* **Excerpt provided**
I have a list of column names that are in string format like below:
lst = ["plug", "[plug+wallet]", "(wallet-phone)"]
Now I want to add df[]
with " ' "
to each column name using regex and I did it which does that when the list has (wallet-phone)
this kind of string it gives an output like this df[('wallet']-df['phone')]
. How do I get like this (df['wallet']-df['phone']),
Is my pattern wrong. Please refer it below:
import re
lst = ["plug", "[plug+wallet]", "(wallet-phone)"]
x=[]
y=[]
for l in lst:
x.append(re.sub(r"([^+\-*\/'\d]+)", r"'\1'", l))
for f in x:
y.append(re.sub(r"('[^+\-*\/'\d]+')", r'df[\1]',f))
print(x)
print(y)

* **Information supplied**

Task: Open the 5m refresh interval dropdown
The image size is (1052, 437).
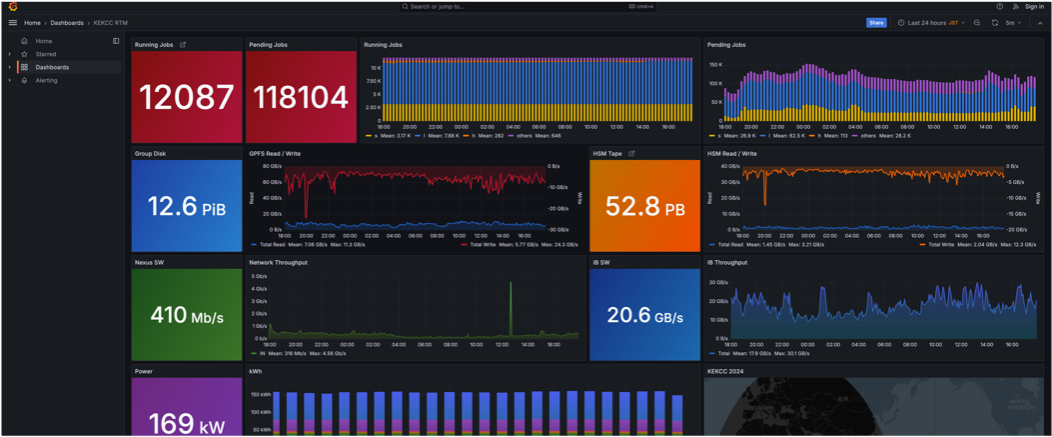Action: 1013,22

* **Short task**
Answer from the regex question above:
(a) What three strings does the list lst hold?
(b) What output does the code give for the string (wallet-phone)?
(c) What output does the writer want for that string instead?

* **Problem solution**
(a) "plug", "[plug+wallet]" and "(wallet-phone)"
(b) df[('wallet']-df['phone')]
(c) (df['wallet']-df['phone'])